• _What you should do_: Your answer should be each line of the entries that contains the word "agent", copied in full.
Given entries START
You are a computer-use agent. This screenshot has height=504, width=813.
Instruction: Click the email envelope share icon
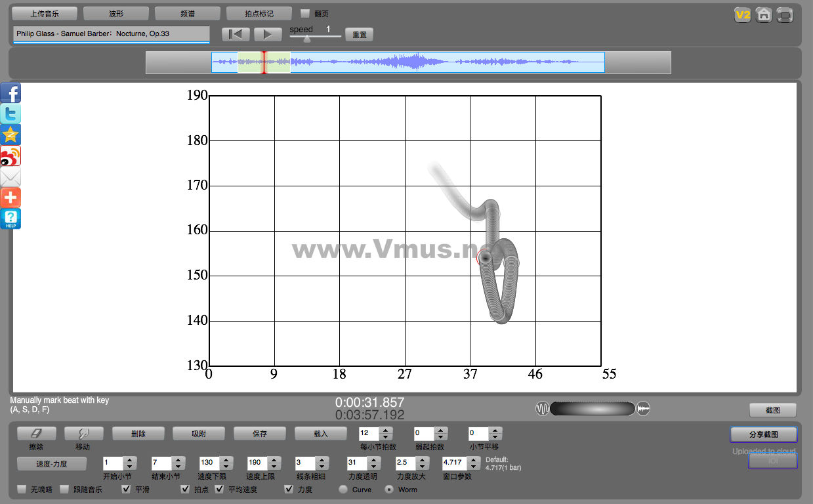[x=11, y=177]
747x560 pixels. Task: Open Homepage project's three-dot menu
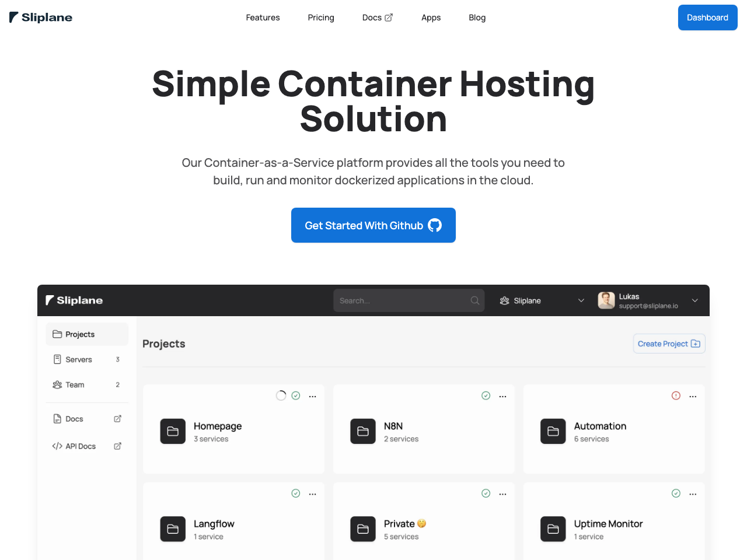313,396
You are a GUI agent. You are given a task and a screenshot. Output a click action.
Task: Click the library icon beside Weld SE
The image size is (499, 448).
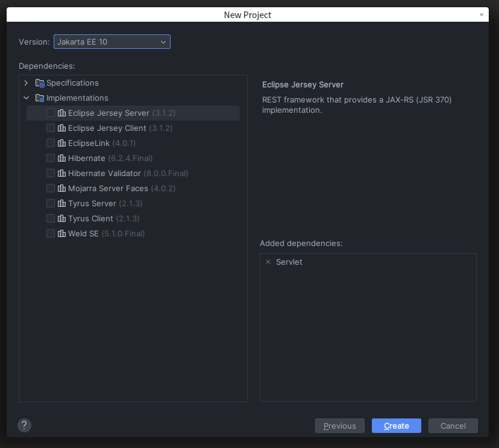point(61,233)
Given entries END
• _Answer to the problem_:
You are a computer-use agent. This screenshot has height=504, width=813.
You are a GUI agent. You are given a task and a screenshot. Output a click action.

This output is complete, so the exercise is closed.